Travma Bırakmayan Aileler

@morsang

Bölüm V

 

Aile Travması

 

Meryem, savaştan sağ çıkmayı başarmıştı, ama bedeli ağır olmuştu. Ormanın derinliklerine doğru yürürken nefesi hızlanıyor, yorgunluğu her adımda daha da artıyordu. Ağaçların gölgesinde bir açıklığa ulaştığında dizlerinin bağı çözüldü ve yere çöktü. Kafası dönüyor, gözleri önünde puslu bir manzara beliriyordu. Güçlerini kullanmak her zaman yorucuydu, ama bu kez her zamankinden daha fazla tükenmişti.

Başını gökyüzüne çevirdi. Bulutlar artık dağılmış, ay ışığı ormanın açıklığına nazikçe dökülüyordu. Işık, yüzüne vurduğunda gözlerini kapattı. O an, kendini her zamankinden daha yalnız hissetti. Etrafta kimse yoktu; ne bir dost ne de bir güvenli liman. Yalnızca sessizlik ve gecenin soğuk nefesi vardı. Savaş bitmişti, ama bu sadece bir anlık bir dinlenmeydi. Zümrüt, bir kez daha peşine düşecekti.

Meryem, içindeki derin yorgunluğu bastırarak arkasına yaslandı. Ancak yorgunluk yalnızca fiziki değildi. İçinde büyüyen, daha derin bir boşluk vardı; o boşluk, annesi ve babasının kaybıyla oluşmuştu. O anılar, zihnine bir dalga gibi çarpmaya başladı. Sık sık kaçıp gitmeye çalışsa da, geçmişi onun peşini bırakmıyordu. Her ne kadar güçlü olmaya çalışsa da, zihninin derinliklerinde saklanan o küçük kız hâlâ acı içindeydi.

Gözlerini kapattı ve zihnindeki görüntüler netleşmeye başladı. Annesi ve babası... Onların sıcak gülümsemeleri, koruyucu dokunuşları… Her şey o kadar uzaktaydı ki, bazen gerçek olup olmadığını sorguluyordu. Ama sonra o korkunç gün aklına geliyordu. Korkunun ve çaresizliğin içini kapladığı o an…

Yıllar önce…

Meryem, henüz küçük bir kızdı. Şanlıurfa’nın dışında, ormanın içindeki mağaraya saklanmışlardı. Annesi, güçlü bir cadıydı, babası ise şaman kökenli, bilge bir adam. Onun için her şeyden önce gelirdi bu insanlar. Annesi, ona büyü yapmayı öğretirken babası, ruhlarla konuşmayı ve doğanın dilini anlamayı öğretiyordu. Güçlerini kontrol etmeyi her gün biraz daha öğreniyordu. Annesinin sabırlı tavsiyeleri ve babasının bilgece sözleri, Meryem’in zihninde o zamanlar hiç silinmeyecekmiş gibi yer etmişti.

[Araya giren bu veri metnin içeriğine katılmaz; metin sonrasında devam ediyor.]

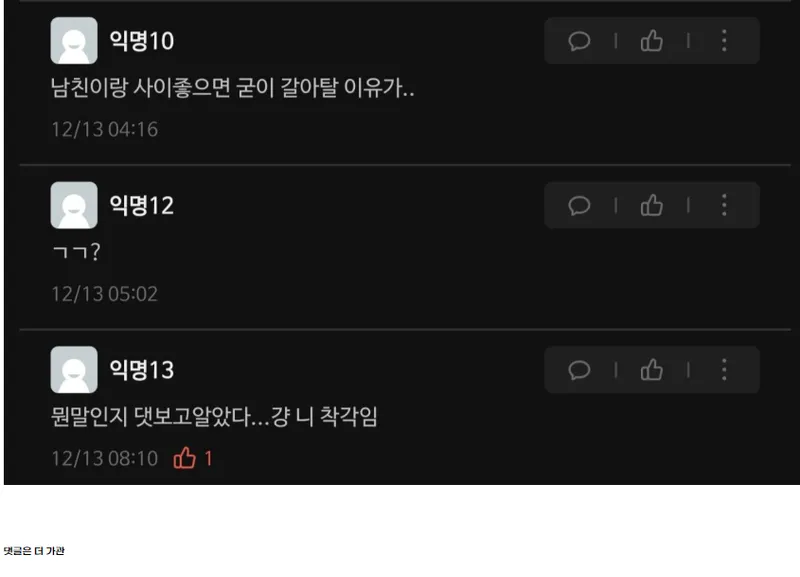Like the comment by 익명10
The width and height of the screenshot is (800, 577).
[x=652, y=41]
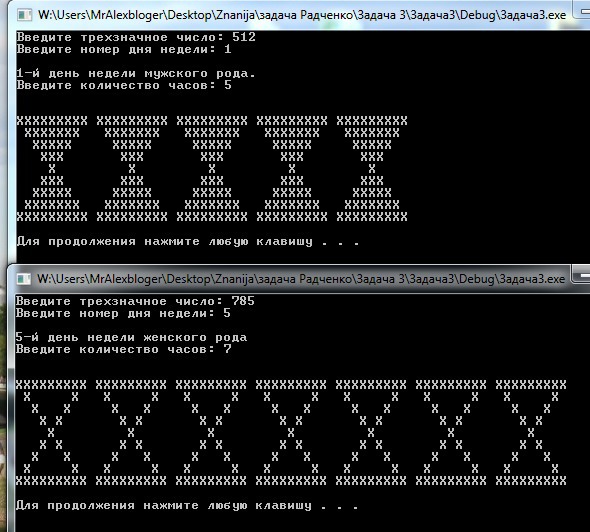
Task: Click the first solid hourglass figure
Action: pos(52,169)
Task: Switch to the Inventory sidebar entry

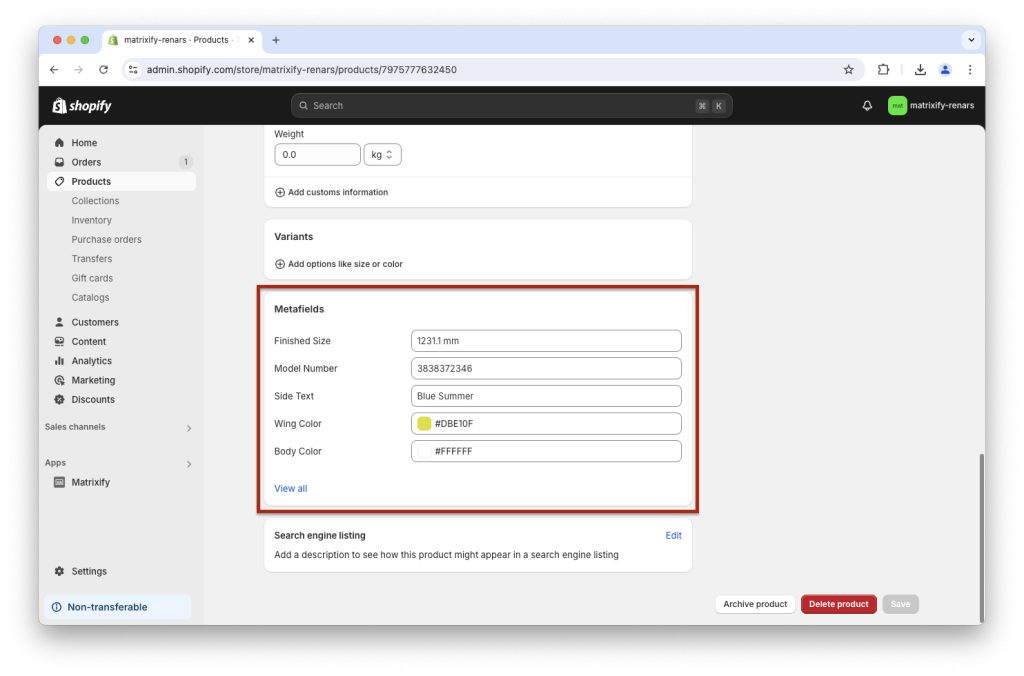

Ancak o gün, her şey değişti.

Bir akşamüstü, Meryem küçük elleriyle taşların arasında oynarken, bir anda etrafın sessizleştiğini fark etmişti. Babası, endişeyle dışarı bakıyordu. Annesi ise ocağın başında bir şeyler mırıldanıyordu. Meryem, ne olduğunu anlayamadan annesi hızla ona döndü ve “Saklan, Meryem!” diye fısıldadı. Gözlerinde korku vardı. O korku, Meryem’in zihnine kazınmıştı.

O sırada, dışarıdan gelen ayak sesleri duyulmuştu. Kötü adamlar diye adlandırdığı kişilerdi bunlar; cadılar meclisinin ajanları. Annesinin gücünü kontrol altına almak ve babasının varlığını tamamen silmek istiyorlardı. Çünkü Meryem yasadışı bir doğumdu; annesi ve babasının birlikteliği, bu dünyanın kurallarına aykırıydı.

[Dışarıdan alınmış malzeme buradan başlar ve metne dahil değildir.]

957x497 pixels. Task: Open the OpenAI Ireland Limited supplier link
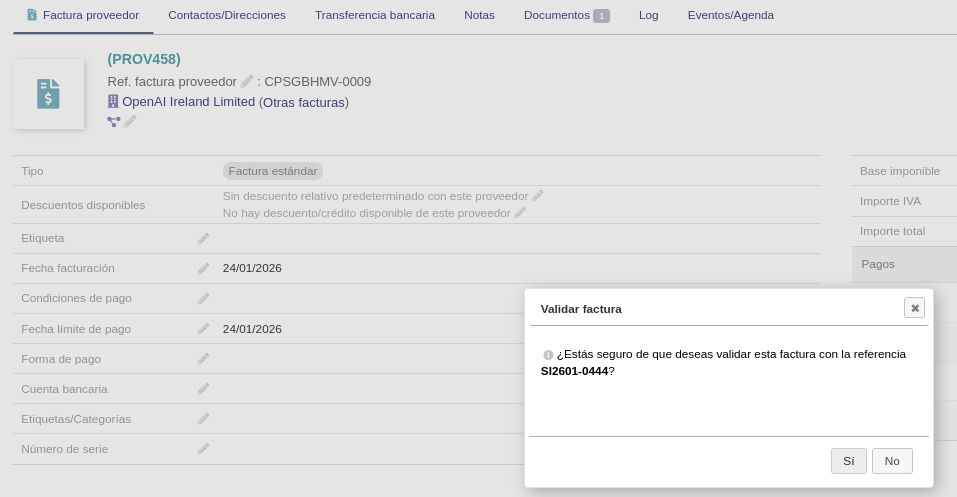pyautogui.click(x=188, y=102)
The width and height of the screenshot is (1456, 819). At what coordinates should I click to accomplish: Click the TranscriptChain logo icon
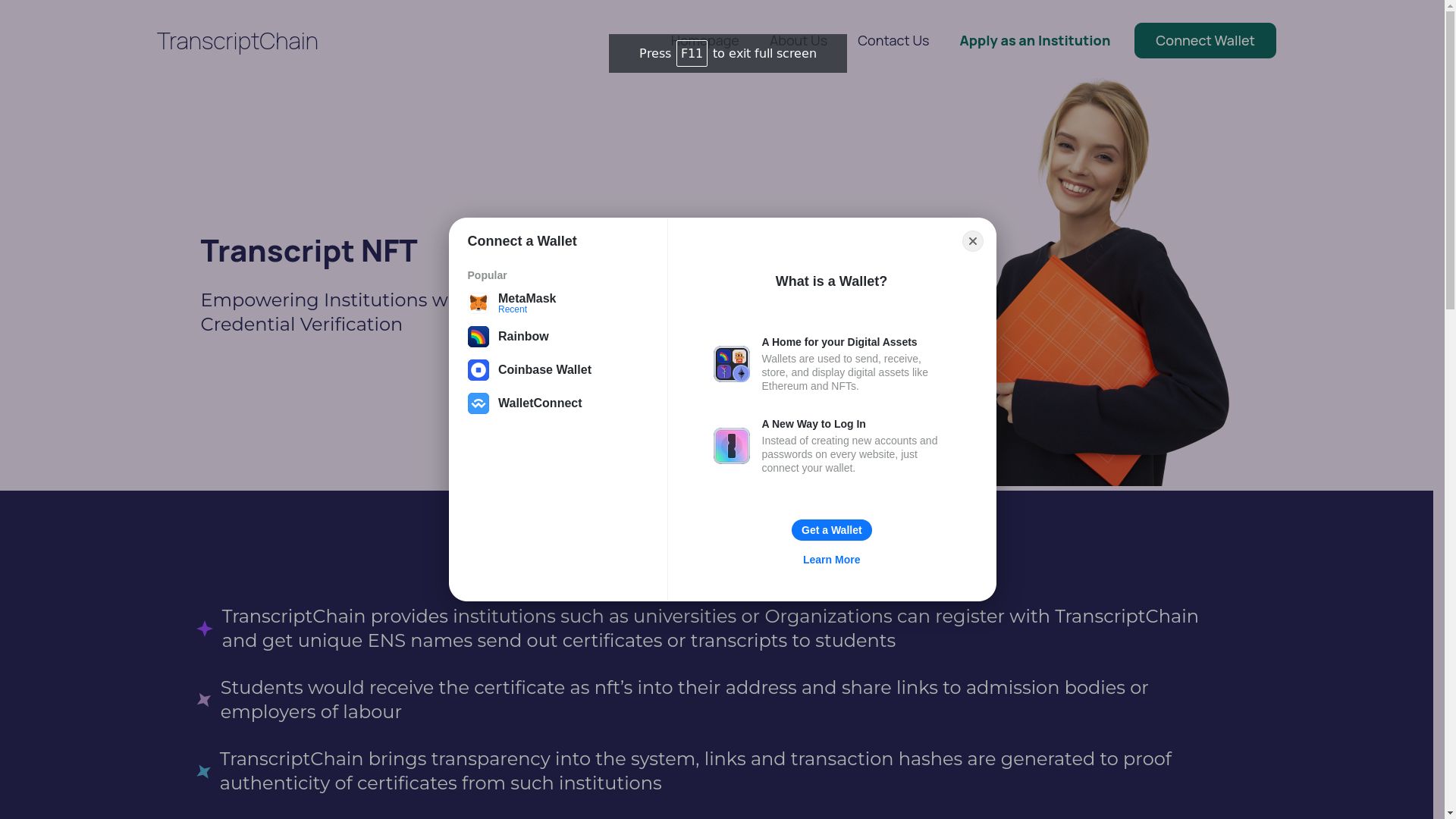237,40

Meryem, mağaranın derinliklerine saklanmıştı, ama gözleri annesi ve babasının üzerine kilitlenmişti. İkisi de korku içinde ona bakıyorlardı. Annesi bir kez daha ona seslendi, sesi titriyordu: “Ne olursa olsun, sakın çıkma.” Meryem, o an küçük bedeninin bile titrediğini hissediyordu. Kaçmak istedi, ama ayakları sanki yere mıhlanmıştı.

Kapının açılış sesi ve ardından gelen ağır ayak sesleri... O adamlar içeri girdiğinde, Meryem’in kalbi neredeyse duracak gibiydi. Babası, annesinin önüne geçti, onu korumaya çalıştı. Ama o kadar güçlü değillerdi. Onlar her şeyini vermişti, ama karşılarındaki düşman çok daha acımasızdı. Annesi ve babasının elleri bağlanırken Meryem, hiçbir şey yapamadan izlemek zorunda kaldı. O çaresizliğin içinde, babasının gözlerine baktı. “Korkma,” diyordu babası. “Güçlü ol, Meryem.”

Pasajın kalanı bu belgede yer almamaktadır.